=== Section Start ===
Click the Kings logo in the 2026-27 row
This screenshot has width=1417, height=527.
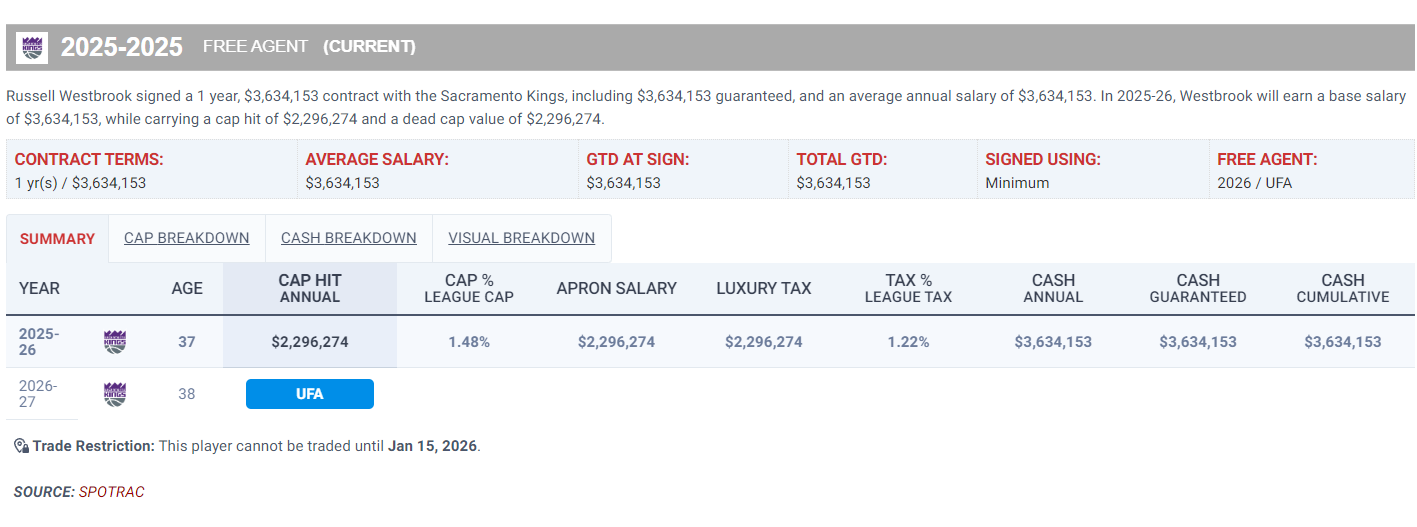click(x=115, y=394)
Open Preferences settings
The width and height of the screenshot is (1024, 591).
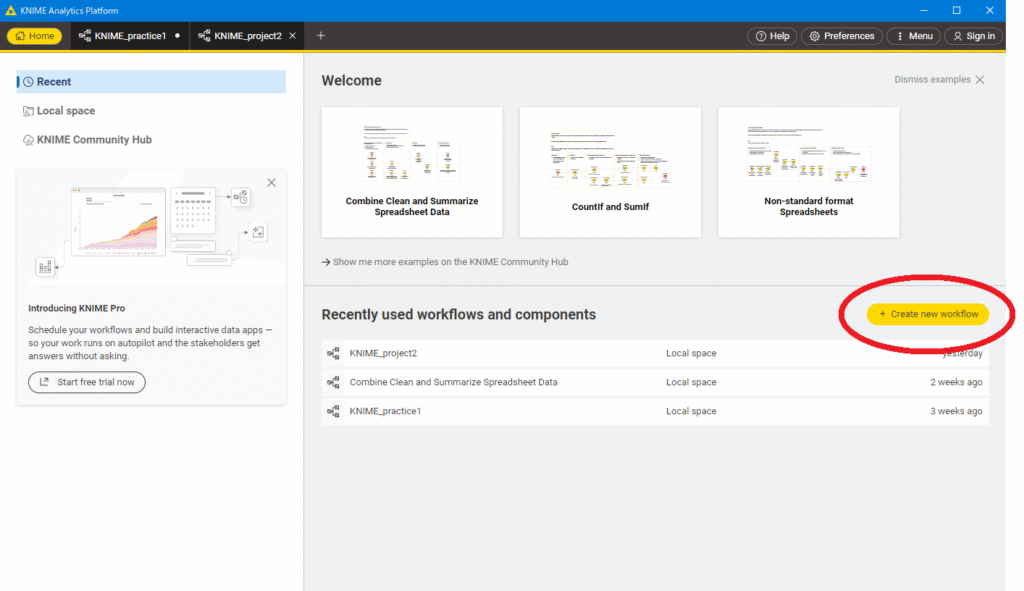tap(841, 36)
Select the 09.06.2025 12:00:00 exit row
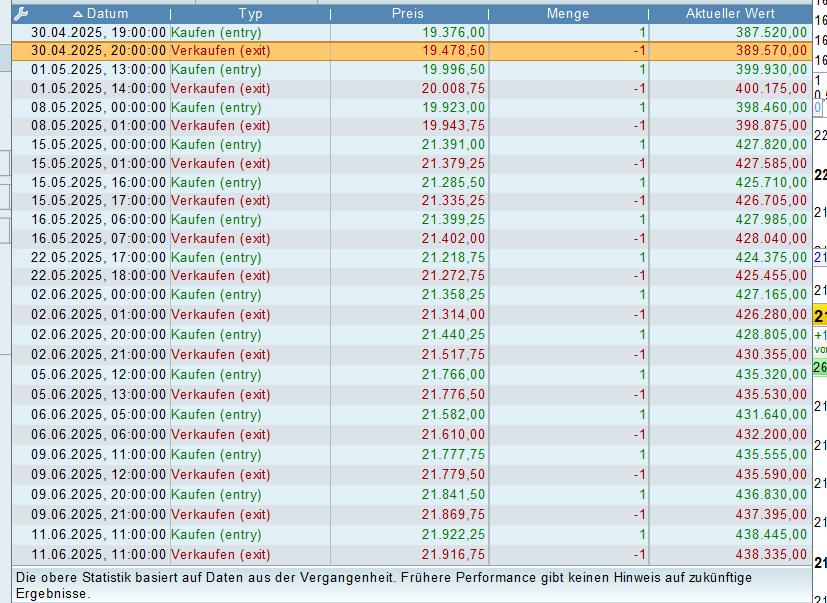This screenshot has width=827, height=603. [x=412, y=474]
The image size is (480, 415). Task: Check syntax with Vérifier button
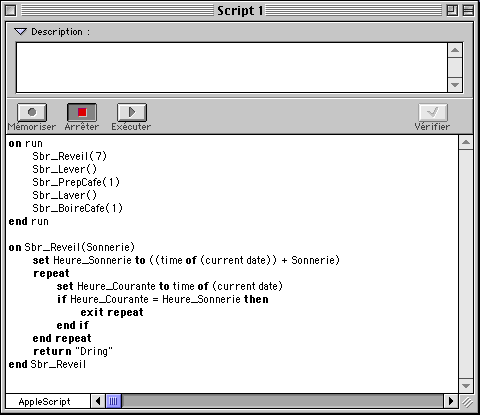[433, 112]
=== Section End ===
- [ASSIGNMENT] Apart from the pictures, which are to be omitted, every record must be transcribed exactly.

- [RESULT]
Click the Kings logo in the 2026-27 row
This screenshot has width=1417, height=527.
click(x=115, y=394)
Open Preferences settings
The width and height of the screenshot is (1024, 591).
tap(841, 36)
Select the 09.06.2025 12:00:00 exit row
This screenshot has width=827, height=603. [x=412, y=474]
The image size is (480, 415). Task: Check syntax with Vérifier button
[433, 112]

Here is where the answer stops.